Wenn solche Gaswolken auf ihrem Weg durch den Kosmos zusammentreffen, kann sich die Materie an verschiedenen Stellen verdichten. Die Schwerkraft kann einen Prozess auslösen, der Material ansammelt und zur Entstehung eines neuen Sterns führt. Genau diesen Masseverlustprozess und den Einbau des Materials in neue Sterne könne Alma in bisher unerreichter Qualität beobachten. Um allerdings einem neuen Stern bei der Geburt zusehen zu können, reicht Alma nicht. Hierfür sei das Weltrauminfrarotteleskop James Webb geplant, sagt Wolfgang Baumjohann, Direktor des Space Research Institute der Akademie der Wissenschaften. Denn Infrarotteleskope beobachten die Entstehung von Sonnensystemen. Röntgen- und Gammateleskope fangen hochenergetische Vorgänge ein, wie schwarze Löcher. Teleskope wie "Hubble", die sichtbare Wellen im All aufspüren, finden Planeten. "Die Astrophysik nützt unzählige Teleskope gleichzeitig", so Baumjohann: "Denn was passiert, wenn eine kalte Staubwolke in ein Schwarzes Loch fällt?"

Alma ist in diesem Mosaik für Wellenlängen im Millimeterbereich zuständig. Menschen sehen Licht im Spektrum von 380 bis 780 Nanometer. Alma will Lichtwellen von 0,3 bis 9,6 Millimeter beobachten. Die 66 Präzisionsantennen bilden ein Verbundtele-skop, oder Interferometer. Die Empfangsschüsseln sind transportabel und können in Abständen von 150 Meter bis 16 Kilometer angeordnet werden. Eine Veränderung des Abstands lässt quasi zoomen, es entstehen Bilder zehnmal schärfer als jene von "Hubble". Wo herkömmliche Fernrohre dunkle Wolken zeigen, leuchten diese Gebiete auf Alma-Bildern hell und geben einen Blick auf das Innere dieser Gas- und Staubwolken frei.

Eintrittsgebühr an die ESO

Da das Tageslicht die Beobachtungen nicht stört, arbeitet Alma rund um die Uhr. Allerdings absorbiert die Erdatmosphäre, vor allem ihr Wasserdampf, dieser Lichtwellenlängen stark. Aus diesem Grund fiel die Wahl auf den lebensfeindlichen Standort in den Höhen einer der trockensten Gebiete der Erde.

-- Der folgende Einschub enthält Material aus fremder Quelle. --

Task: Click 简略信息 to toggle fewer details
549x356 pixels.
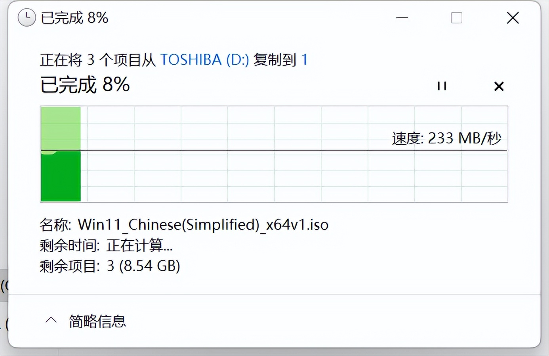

An dem eine Milliarde Euro teuren Radioteleskop sind die europäische Astronomieorganisation ESO (European Southern Observatory) und Partner aus Nordamerika, Ostasien und Chile beteiligt. Die ESO verfügt heuer über ein Budget von 150 Millionen Euro. Österreich ist 2008 beigetreten. Als Eintrittsgebühr, mit der Investitionen in die Teleskope anteilsmäßig abgelöst werden, bezahlt die Republik über 15 Jahre hinweg 24 Millionen Euro. Hinzu kommt ein jährlicher Mitgliedsbeitrag von 3,35 Millionen Euro.

Im Gegenzug haben heimische Astronomen Zugang zu Spitzenteleskopen - derzeit für eine Beobachtungszeit von 40 Nächten. 35 Astronomen der Universitäten Wien, Graz und Innsbruck nutzen in 40 Projekten die ESO-Teleskope. Speziell europäische Astronomen stöhnen allerdings unter der starken Konkurrenz um die Beobachtungszeit. Kerschbaum zufolge wird jedes fünfte nordamerikanische, aber nur jedes zehnte europäische Projekt angenommen.